[DOCUMENT TEXT]
Enticed by the idea of a tax overhaul, investors pushed equities higher once again this week, sending the S&P 500 (+0.7%), the Nasdaq (+1.1%), and the small-cap Russell 2000 (+2.8%) to new record highs. The Dow lagged this week, but still managed to eke out a modest gain (+0.3%). The S&P 500 finished the third quarter with a gain of 4.0%.

Technology stocks weighed on the broader market on Monday as investors engaged in a sector rotation trade that left the S&P 500’s technology sector lower by 1.4%. Technology names were weak from the jump, but selling accelerated following comments from North Korea’s foreign minister, who said that President Trump effectively declared war against North Korea in his U.N. speech last week and, therefore, Pyongyang has the right to take countermeasures against the U.S.–including shooting down U.S. strategic bombers, even if they’re not in North Korean airspace.

Investors turned their attention to Fed Chair Janet Yellen on Tuesday as she gave a speech entitled “Inflation, Uncertainty, and Monetary Policy” at the NABE’s annual meeting. Ms. Yellen defended a gradual path of rate hikes despite continued uncertainty in the area of inflation, but her comments didn’t move the financial markets; equities finished the session flat.

[DATASET SECTION]

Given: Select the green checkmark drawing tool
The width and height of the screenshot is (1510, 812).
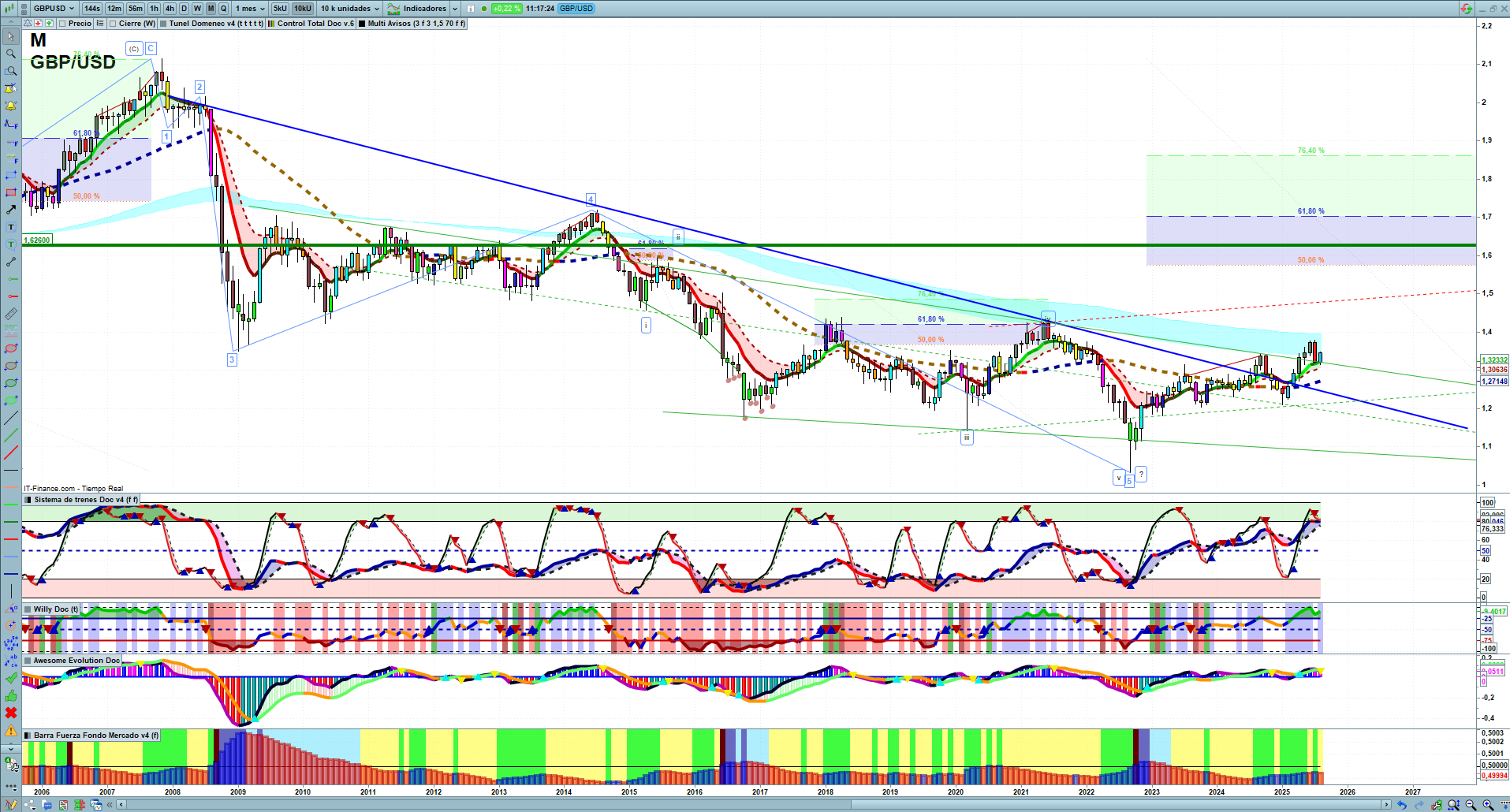Looking at the screenshot, I should [x=11, y=678].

[PROBLEMS AND TASKS]
1 > Condense the paragraph of the market recap that begins "Investors turned their attention" into two short sentences, keeping its main facts.
2 > From the market recap, print the part that opens with the words containing "Investors turned their" and closes with "the session flat.".
Use only the market recap as your source.

[ANSWERS FOR THE TASKS]
1 > On Tuesday, investors focused on Fed Chair Janet Yellen's speech, "Inflation, Uncertainty, and Monetary Policy," at the NABE's annual meeting. She defended a gradual path of rate hikes despite continued inflation uncertainty, but markets didn't react, and equities finished flat.

2 >
Investors turned their attention to Fed Chair Janet Yellen on Tuesday as she gave a speech entitled “Inflation, Uncertainty, and Monetary Policy” at the NABE’s annual meeting. Ms. Yellen defended a gradual path of rate hikes despite continued uncertainty in the area of inflation, but her comments didn’t move the financial markets; equities finished the session flat.